Systems Advocacy

Individual advocacy remains unavailable to many vulnerable and powerless people in our society, particularly those with disabilities, making it more difficult for them to assert their rights to lead a life free from exploitation, discrimination, exclusion and isolation.  Systems advocates work to assert the human and legal rights of communities and groups of individuals.

 

 

DEFINITION OF ADVOCACY

Advocacy is  acting, with minimal conflict of interest, on behalf of a disadvantaged person or group, to promote, protect and defend their welfare and justice by:

  • being on their side and no-one else’s
  • being concerned primarily with their fundamental needs
  • remaining loyal and accountable to them in a way which is emphatic and vigorous and which is, or is likely to be, costly to the advocate or advocacy group.

OUR SYSTEMS ADVOCACY USES HUMAN RIGHTS, POLITICAL AND SYSTEMS BASED APPROACHES THAT:

  • aim to influence and challenge ‘the system’
  • work to empower the marginalised by working with the powerful, creating a more receptive climate, and
  • challenge disability discrimination.

WHAT WE DO:

  • Meet with politicians and bureaucrats to educate and inform them and influence their decisions
  • Write submissions on policy and legislation
  • Liaise with service providers and work with them to ensure that their clients are able to pursue their goals and not be merely service recipients
  • Engage advisory committees and reference groups
  • Appear before parliamentary and Senate inquiries
  • Send delegates to the United Nations
  • Media interviews and campaigns
  • Representation in courts, tribunals and coronial inquiries
  • Engage with statutory bodies such as the State Coroner, Public Advocate, Public Guardian and Public Trustee
  • Produce publications, guides, factsheets and handbooks
  • Conduct forums, workshops and offer presentations for community education and engagement
  • Appear as speakers in conferences, workshops and forums
  • Support people with disability to advocate about their systemic challenges
  • Engage with allies on issues of mutual interest such as promoting Queensland human rights legislation.

The Convention on the Rights of People with Disability guides the work of all Q A I staff.

 

Q A I  STRATEGIC GOALS

  1. To ensure respect for the fundamental right for all people with disability to participate in a full and inclusive life.
  2. To ensure vulnerable people with disability are supported to exercise their rights and are protected and safeguarded from cruel, inhuman and degrading treatment and other unreasonable restrictions.
  3. To ensure that all people with disability have genuine autonomy: the right to choose where, with whom and how they live; to have culturally appropriate support and authoritative mechanisms to exercise self-determination.

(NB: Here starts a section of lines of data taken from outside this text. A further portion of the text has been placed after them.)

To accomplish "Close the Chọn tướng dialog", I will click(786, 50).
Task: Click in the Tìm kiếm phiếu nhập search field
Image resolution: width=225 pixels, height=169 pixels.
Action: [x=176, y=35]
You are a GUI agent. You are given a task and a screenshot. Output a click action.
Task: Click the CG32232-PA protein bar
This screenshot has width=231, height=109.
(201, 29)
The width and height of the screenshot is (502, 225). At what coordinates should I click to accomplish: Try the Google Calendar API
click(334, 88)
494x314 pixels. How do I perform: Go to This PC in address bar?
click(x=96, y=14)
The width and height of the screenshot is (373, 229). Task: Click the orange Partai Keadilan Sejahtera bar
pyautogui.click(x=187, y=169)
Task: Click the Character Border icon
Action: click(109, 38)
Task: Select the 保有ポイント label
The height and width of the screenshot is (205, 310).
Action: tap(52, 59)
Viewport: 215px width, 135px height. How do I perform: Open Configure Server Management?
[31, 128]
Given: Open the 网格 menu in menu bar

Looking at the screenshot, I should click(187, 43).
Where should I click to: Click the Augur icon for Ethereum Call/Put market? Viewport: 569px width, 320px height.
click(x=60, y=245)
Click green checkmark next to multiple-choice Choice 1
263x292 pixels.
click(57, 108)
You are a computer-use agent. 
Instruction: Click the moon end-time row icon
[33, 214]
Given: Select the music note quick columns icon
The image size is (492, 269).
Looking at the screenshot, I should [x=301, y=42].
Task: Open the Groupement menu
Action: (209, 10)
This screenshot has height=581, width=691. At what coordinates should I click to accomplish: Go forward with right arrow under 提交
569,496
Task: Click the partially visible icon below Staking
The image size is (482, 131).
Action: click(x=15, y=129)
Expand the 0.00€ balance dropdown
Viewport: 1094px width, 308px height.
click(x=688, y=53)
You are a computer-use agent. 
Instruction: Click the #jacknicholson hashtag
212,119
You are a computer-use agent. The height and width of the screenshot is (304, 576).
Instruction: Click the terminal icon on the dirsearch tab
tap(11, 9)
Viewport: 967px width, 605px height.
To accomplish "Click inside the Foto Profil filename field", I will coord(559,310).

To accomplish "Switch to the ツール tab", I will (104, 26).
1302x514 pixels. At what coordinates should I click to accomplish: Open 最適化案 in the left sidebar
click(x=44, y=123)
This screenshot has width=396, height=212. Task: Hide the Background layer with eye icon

THE AREAS OF FOCUS FOR Q A I SYSTEMS ADVOCACY INCLUDE (BUT ARE NOT RESTRICTED TO):

  • Access to justice in the criminal justice system with particular emphasis on the Forensic System and indefinite detention
  • Advancing support for decision making and autonomy for marginalised people with disability
  • Ensuring that Guardianship is a last resort and the least restrictive alternative
  • Ensuring that Restrictive Practices are replaced with supports that ensure that all people with disabilities are able to live in their communities without physical, chemical or mechanical restraints, containment or seclusion
  • Challenging forced co-tenancies and the proliferation of congregate living arrangements
  • Ensuring that people can choose where, how and with whom they live.
  • Ensuring that advocacy remains accessible, independent and provided with minimal conflict of interest.